→ **TASK TO COMPLETE**
Could you reproduce the line where "[Facebook-f] (862, 1305)" occurs and all lines after it in the listing below, through the final one, without changing anything?

→ **RECORDS SHOWN**
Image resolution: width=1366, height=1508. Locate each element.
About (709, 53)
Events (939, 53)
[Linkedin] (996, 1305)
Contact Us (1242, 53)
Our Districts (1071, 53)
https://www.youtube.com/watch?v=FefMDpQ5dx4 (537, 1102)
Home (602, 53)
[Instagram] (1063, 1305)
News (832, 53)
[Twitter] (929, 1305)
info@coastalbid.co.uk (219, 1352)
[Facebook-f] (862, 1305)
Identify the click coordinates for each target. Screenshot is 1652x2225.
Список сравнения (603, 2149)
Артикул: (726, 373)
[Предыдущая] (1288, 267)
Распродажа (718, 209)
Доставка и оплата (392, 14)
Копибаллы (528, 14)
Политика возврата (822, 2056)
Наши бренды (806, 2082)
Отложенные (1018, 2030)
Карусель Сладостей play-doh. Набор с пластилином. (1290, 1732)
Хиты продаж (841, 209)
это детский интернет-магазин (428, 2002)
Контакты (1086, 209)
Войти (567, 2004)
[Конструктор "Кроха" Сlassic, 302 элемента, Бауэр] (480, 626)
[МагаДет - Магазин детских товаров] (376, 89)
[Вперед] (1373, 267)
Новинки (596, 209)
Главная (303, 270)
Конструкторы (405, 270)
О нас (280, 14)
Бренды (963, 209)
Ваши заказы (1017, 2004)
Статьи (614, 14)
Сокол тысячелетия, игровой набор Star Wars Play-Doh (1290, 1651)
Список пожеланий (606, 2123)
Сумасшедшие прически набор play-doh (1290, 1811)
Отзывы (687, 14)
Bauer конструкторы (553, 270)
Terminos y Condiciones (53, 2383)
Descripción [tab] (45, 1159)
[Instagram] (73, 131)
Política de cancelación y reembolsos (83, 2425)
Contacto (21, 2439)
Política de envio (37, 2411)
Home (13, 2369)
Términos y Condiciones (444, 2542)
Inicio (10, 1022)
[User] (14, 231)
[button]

→ **RESULT OF THE EXERCISE**
[Facebook-f] (862, 1305)
Identify the click coordinates for each target. Screenshot is 1652x2225.
Список сравнения (603, 2149)
Артикул: (726, 373)
[Предыдущая] (1288, 267)
Распродажа (718, 209)
Доставка и оплата (392, 14)
Копибаллы (528, 14)
Политика возврата (822, 2056)
Наши бренды (806, 2082)
Отложенные (1018, 2030)
Карусель Сладостей play-doh. Набор с пластилином. (1290, 1732)
Хиты продаж (841, 209)
это детский интернет-магазин (428, 2002)
Контакты (1086, 209)
Войти (567, 2004)
[Конструктор "Кроха" Сlassic, 302 элемента, Бауэр] (480, 626)
[МагаДет - Магазин детских товаров] (376, 89)
[Вперед] (1373, 267)
Новинки (596, 209)
Главная (303, 270)
Конструкторы (405, 270)
О нас (280, 14)
Бренды (963, 209)
Ваши заказы (1017, 2004)
Статьи (614, 14)
Сокол тысячелетия, игровой набор Star Wars Play-Doh (1290, 1651)
Список пожеланий (606, 2123)
Сумасшедшие прически набор play-doh (1290, 1811)
Отзывы (687, 14)
Bauer конструкторы (553, 270)
Terminos y Condiciones (53, 2383)
Descripción [tab] (45, 1159)
[Instagram] (73, 131)
Política de cancelación y reembolsos (83, 2425)
Contacto (21, 2439)
Política de envio (37, 2411)
Home (13, 2369)
Términos y Condiciones (444, 2542)
Inicio (10, 1022)
[User] (14, 231)
[button]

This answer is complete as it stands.